Exercice écrit:
Répondez aux questions suivantes d'après la critique de spectacle ci-dessous.
1. À qui le proviseur en appelle-t-il pour calmer son élève ?
2. Sur qui Benjamin jette-t-il une pierre ?
3. De quoi Benjamin accusera-t-il la professeure de sciences ?

Passage retenu:
* * * * *
L’attitude du proviseur est encore plus étonnante. Il cherche beaucoup à calmer son élève et en appelle au professeur de religion qu’on appelle « père » (nous sommes en Allemagne).
Il est clair que Benjamin ne cèdera rien devant personne et qu’il met tout le monde dans l’alternative de le suivre (au minimum de l’accepter tel quel) ou d’être son ennemi et dans ce cas, il apparaît à tout le monde qu’il fera la guerre, qu’il ne lâchera rien. De ce point de vue-là, c’est clairement un pervers. Il devient violent, frappe une amie, jette une pierre à un ami estropié… ce qui passe inaperçu, ce qui ne lui est pas compté comme intolérable. Miracle des pervers qui arrivent à se faire passer pour des victimes, au point que tout le monde substitue à ce qu’ils disent et font vraiment des intentions qui les excusent.
On en arrive à l’inversion de l’agresseur et de l’agressé. Benjamin interprète la résistance de cette professeure de sciences dans son système à lui : elle est juive. Il l’accusera d’attouchements et le spectacle finira dans une scène un peu excessive, à mon sens, du côté de la didactique.
Ce spectacle présente un certain nombre de défauts, il parle d’un élément important de notre époque dans une forme contemporaine, l’abandon de soi à des certitudes absolues et se place dans un genre théâtral qui nous est profondément utile.
* * * * *
Données fournies:

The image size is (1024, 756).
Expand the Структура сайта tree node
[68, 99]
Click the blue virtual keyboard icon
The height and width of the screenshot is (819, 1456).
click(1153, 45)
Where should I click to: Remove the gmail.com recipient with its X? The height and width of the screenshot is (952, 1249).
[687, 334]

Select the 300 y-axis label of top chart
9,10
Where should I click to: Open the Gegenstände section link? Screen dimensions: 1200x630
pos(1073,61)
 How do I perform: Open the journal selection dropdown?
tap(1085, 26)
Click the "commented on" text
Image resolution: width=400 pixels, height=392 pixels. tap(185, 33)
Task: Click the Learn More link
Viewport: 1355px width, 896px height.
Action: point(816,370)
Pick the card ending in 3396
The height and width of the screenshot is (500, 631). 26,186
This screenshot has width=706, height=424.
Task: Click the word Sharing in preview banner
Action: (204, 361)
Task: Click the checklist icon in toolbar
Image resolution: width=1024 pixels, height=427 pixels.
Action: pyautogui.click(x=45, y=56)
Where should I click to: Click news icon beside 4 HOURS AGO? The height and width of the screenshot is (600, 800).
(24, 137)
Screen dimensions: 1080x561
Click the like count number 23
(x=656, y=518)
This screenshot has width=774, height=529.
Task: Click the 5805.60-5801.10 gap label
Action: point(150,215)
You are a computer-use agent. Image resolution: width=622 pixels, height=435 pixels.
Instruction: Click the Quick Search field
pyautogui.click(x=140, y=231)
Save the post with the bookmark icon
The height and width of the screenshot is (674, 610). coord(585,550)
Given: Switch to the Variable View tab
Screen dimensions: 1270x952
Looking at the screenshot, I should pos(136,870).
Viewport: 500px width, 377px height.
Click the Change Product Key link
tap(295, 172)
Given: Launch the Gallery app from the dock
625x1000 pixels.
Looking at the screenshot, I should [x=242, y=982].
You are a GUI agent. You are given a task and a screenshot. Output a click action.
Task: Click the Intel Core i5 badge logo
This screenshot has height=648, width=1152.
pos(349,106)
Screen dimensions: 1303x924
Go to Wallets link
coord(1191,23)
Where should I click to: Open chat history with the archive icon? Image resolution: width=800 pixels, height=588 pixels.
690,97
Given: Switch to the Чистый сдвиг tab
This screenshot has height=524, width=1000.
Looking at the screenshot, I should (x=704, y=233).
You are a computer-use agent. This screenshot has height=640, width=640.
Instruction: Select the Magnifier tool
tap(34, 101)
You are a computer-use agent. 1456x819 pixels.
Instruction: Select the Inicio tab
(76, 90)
* * * * *
Résultat:
1. Au professeur de religion, qu'on appelle « père ».
2. Sur un ami estropié.
3. D'attouchements.